▸ EXERCISE INSTRUCTIONS
Rewrite the stretch of the records from the line containing "Open the Zhanhui-Natural" through the line containing "Action: tap(718, 399)" as a numbered list, leaving out any blank lines.

** Start **

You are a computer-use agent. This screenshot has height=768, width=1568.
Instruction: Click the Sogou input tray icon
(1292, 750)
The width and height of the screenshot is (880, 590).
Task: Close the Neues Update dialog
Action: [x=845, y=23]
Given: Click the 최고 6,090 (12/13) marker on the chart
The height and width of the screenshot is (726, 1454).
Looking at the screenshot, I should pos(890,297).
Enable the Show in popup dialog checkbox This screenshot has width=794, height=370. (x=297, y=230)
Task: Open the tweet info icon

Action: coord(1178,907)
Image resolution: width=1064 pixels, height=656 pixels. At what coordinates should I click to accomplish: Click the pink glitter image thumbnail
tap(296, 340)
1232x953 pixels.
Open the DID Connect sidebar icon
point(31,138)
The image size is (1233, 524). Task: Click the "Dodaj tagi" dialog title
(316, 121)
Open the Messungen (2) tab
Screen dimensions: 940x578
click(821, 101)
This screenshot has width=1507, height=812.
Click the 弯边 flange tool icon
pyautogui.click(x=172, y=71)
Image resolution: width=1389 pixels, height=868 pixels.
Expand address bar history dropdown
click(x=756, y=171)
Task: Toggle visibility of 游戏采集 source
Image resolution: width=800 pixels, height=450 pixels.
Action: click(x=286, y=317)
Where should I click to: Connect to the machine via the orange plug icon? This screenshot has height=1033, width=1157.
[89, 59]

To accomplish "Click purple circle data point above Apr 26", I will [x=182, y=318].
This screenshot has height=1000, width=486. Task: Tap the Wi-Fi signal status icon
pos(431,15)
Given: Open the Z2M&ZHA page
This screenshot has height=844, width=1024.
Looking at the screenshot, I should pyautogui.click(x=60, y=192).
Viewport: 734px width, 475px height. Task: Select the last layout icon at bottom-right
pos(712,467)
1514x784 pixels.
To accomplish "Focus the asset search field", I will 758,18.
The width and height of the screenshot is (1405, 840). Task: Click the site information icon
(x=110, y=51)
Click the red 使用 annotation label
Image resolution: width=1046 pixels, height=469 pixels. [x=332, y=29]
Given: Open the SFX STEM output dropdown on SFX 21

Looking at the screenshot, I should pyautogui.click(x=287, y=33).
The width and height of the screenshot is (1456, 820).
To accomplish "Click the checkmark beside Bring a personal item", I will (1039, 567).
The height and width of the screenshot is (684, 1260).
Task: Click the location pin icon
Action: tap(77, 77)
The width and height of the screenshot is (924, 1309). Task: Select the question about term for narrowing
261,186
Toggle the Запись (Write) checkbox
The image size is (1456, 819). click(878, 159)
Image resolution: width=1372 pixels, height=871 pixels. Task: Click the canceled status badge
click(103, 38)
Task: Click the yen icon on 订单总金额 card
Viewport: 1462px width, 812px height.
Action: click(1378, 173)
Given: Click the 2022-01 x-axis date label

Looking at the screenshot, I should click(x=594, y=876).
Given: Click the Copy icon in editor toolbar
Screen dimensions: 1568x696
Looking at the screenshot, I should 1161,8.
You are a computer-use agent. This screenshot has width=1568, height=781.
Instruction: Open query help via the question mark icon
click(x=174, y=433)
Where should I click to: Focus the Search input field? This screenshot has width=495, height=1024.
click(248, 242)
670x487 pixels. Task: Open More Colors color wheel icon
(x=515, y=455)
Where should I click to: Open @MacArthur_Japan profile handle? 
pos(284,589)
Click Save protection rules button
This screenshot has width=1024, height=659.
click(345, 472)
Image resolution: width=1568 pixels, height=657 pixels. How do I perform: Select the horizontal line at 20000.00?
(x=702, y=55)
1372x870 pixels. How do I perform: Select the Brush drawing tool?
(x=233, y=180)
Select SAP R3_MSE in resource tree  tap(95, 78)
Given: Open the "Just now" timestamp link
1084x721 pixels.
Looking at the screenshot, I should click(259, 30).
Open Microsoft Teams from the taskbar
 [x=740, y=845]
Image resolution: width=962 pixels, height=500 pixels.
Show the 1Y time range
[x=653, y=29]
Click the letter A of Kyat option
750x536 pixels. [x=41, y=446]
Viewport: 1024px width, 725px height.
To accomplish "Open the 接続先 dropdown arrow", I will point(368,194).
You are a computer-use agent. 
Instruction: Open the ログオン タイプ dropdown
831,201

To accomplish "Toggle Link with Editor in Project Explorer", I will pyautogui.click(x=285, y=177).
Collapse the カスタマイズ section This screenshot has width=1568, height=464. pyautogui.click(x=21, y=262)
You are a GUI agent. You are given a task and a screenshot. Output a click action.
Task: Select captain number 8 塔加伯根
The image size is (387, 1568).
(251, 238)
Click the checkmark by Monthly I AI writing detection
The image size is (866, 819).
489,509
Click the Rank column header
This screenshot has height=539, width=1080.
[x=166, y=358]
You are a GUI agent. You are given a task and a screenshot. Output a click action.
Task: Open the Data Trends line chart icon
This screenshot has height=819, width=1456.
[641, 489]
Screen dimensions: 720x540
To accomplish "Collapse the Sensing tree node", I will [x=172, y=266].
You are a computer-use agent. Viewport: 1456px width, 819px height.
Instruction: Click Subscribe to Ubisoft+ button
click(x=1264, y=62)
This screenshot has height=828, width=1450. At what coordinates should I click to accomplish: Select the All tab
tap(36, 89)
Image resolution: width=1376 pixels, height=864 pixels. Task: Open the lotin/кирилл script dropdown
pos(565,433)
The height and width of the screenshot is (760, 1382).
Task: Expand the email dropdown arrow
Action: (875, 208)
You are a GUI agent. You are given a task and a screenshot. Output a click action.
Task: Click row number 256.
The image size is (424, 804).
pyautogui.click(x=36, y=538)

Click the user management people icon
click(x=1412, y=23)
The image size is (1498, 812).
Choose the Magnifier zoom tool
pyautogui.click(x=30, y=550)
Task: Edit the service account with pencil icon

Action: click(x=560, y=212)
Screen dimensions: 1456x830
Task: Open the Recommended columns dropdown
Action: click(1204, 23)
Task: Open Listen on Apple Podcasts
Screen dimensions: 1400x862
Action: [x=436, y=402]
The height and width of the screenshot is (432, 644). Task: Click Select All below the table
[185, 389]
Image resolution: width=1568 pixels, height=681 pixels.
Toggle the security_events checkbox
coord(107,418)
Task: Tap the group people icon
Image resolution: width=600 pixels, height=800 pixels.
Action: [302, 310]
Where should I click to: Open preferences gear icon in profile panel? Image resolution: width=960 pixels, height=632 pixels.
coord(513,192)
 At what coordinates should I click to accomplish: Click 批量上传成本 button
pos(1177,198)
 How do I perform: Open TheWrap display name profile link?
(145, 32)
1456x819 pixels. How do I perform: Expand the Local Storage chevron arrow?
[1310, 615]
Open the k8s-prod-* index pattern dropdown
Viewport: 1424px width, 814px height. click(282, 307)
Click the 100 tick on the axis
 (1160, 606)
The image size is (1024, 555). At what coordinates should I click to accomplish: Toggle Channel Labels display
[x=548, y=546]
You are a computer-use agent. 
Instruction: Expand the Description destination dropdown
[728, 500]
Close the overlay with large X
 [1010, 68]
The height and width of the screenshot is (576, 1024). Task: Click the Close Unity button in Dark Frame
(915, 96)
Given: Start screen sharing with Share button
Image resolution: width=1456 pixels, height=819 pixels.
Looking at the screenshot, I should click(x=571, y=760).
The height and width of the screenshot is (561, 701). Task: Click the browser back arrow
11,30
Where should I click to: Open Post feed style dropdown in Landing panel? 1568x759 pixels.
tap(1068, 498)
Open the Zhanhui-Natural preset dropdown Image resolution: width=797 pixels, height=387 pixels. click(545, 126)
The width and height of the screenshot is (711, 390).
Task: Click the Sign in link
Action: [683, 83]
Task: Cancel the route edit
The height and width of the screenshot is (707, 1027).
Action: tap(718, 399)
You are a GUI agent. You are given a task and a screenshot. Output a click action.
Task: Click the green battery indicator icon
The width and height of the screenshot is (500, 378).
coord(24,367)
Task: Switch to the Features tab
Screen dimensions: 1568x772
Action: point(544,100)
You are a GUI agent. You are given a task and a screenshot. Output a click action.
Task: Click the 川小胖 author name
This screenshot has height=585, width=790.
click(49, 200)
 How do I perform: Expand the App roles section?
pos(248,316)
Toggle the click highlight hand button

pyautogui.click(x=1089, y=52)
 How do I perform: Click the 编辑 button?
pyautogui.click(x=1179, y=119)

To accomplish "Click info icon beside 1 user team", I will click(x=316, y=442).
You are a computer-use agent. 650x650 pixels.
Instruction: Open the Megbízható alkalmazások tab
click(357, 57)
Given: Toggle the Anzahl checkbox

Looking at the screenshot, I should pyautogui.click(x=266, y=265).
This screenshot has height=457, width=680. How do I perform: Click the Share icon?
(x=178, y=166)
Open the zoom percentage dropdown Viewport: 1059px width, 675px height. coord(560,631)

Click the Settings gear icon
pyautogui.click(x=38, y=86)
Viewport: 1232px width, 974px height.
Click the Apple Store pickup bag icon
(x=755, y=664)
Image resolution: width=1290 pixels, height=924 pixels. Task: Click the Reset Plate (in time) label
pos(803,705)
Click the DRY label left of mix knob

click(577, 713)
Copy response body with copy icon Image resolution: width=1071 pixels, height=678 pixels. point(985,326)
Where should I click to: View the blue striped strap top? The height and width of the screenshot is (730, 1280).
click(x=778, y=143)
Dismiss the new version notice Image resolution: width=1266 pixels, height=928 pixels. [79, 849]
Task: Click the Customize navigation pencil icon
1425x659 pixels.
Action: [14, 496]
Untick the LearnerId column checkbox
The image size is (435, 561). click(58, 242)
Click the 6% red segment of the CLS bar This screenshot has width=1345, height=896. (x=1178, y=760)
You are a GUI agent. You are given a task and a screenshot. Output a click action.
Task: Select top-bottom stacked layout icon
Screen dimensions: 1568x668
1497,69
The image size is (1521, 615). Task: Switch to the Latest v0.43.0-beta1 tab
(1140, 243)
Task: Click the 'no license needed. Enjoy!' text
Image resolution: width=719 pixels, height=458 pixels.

** End **

▸ EXERCISE RESPONSE
1. Open the Zhanhui-Natural preset dropdown Image resolution: width=797 pixels, height=387 pixels. click(545, 126)
2. The width and height of the screenshot is (711, 390).
3. Task: Click the Sign in link
4. Action: [683, 83]
5. Task: Cancel the route edit
6. The height and width of the screenshot is (707, 1027).
7. Action: tap(718, 399)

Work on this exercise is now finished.